More recently, things are looking up. An independent meta-analysis in 2024 concluded that flibanserin has small but real effects on sexual desire. Sales of Addyi tick up each year. A recent documentary describes its approval as “a pivotal moment in the ongoing struggle for complete health care equality, at a time when bodily autonomy hangs in the balance.” In 2025, Sprout won expanded approval for flibanserin’s use in post-menopausal women up to age 65.

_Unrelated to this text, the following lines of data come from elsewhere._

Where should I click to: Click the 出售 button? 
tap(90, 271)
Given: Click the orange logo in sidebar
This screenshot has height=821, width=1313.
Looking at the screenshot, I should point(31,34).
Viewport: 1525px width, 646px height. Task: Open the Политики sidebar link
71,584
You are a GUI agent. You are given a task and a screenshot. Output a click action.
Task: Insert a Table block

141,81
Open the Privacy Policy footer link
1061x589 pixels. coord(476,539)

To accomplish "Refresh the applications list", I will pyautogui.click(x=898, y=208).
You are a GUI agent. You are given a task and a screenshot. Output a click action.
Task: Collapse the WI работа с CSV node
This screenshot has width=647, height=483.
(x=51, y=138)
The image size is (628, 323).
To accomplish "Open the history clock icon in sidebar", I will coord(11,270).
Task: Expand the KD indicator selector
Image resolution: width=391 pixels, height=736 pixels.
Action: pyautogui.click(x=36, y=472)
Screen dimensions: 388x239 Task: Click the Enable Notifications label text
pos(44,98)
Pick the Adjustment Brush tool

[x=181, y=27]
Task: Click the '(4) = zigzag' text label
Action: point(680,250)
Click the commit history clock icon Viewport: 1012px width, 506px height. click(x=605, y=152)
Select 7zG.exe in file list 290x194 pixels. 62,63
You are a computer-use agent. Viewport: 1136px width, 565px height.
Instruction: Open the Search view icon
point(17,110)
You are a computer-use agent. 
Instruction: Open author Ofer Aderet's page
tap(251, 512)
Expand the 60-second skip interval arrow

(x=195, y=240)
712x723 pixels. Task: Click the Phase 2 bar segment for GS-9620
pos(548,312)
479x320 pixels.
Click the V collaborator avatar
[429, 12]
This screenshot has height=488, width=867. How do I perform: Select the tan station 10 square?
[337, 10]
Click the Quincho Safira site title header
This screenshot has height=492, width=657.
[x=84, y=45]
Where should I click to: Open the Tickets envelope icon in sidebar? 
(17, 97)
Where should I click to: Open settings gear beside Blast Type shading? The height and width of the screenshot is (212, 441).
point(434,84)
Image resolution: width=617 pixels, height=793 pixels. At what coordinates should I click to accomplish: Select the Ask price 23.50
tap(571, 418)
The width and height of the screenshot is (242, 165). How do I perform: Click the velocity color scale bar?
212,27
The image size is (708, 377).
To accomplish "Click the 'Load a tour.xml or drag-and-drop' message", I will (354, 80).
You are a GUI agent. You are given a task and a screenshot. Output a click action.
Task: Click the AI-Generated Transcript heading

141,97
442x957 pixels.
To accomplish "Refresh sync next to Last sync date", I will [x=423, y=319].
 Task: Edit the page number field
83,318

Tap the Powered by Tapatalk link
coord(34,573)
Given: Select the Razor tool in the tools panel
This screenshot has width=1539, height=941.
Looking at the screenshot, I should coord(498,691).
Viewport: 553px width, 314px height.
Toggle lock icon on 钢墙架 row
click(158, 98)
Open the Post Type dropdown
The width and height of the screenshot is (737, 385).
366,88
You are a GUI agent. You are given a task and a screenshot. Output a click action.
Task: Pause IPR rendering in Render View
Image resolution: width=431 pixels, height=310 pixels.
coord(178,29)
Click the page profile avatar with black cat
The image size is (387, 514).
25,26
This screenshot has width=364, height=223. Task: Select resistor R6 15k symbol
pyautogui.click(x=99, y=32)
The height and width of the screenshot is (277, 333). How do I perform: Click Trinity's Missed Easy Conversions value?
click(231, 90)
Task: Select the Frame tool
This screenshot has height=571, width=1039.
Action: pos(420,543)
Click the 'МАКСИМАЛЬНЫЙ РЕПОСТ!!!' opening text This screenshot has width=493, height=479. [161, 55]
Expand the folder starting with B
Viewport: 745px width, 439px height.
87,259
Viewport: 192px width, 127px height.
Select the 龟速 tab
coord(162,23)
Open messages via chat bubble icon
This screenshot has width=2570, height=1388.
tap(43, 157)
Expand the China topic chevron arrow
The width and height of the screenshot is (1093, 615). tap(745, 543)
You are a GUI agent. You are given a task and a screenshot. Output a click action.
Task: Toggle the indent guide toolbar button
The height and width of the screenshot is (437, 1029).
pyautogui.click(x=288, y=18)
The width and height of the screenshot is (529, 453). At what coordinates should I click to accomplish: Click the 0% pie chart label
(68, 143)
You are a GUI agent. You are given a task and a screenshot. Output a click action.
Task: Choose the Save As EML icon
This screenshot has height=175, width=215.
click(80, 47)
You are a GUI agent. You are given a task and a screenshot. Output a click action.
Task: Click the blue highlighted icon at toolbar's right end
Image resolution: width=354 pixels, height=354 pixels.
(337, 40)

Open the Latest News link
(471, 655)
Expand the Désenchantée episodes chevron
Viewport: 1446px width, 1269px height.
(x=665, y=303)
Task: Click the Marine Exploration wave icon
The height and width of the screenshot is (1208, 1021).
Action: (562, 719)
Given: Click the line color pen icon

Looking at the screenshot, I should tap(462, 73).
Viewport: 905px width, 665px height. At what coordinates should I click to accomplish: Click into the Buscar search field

Give the People What they Want
We assume that people have symptoms, go get diagnosed, then receive the indicated treatment. But sometimes people just want a drug because of its effect. Sildenafil and its ilk, like benzodiazepines and amphetamines, definitely do something, even though Erectile Dysfunction is just as made-up as Female Sexual Interest and Arousal Disorder. The diagnosis is incidental, somewhere between a rationalization and a cover story. Other times it’s the diagnosis that people are after, as a semblance of explanation, and the daily medication is there to keep yourself, and others, convinced. Sometimes people want both, or don’t know what they want, because people are often confused.
Flibanserin has so far failed because its makers were confused. They thought it was like Viagra, but it’s more like (yikes) buspirone. Sprout convinced the FDA, via intimations of sexism, to approve flibanserin. They tried to tell physicians, via iffy statistics, that flibanserin works. But they forgot to persuade regular women that they needed the drug. Treating female sexual dysfunction, if that’s a useful concept, will require a better acronym. It will also require a better value proposition: if not a drug that provides real benefit, at least a diagnosis that provides real meaning.
This counted different brandings as different drugs. At the time, only five distinct drugs were approved, all in the same class as sildenafil.
This statistic had been walked back by its authors (Laumann 1999).
It’s interesting to think why a drug company would want outcome measures likely to have larger placebo effects.
Addyi is one of those feminist milestones that principally benefits men.
For what it’s worth, there do not appear to be any RCTs of flibanserin not funded by a pharmaceutical company.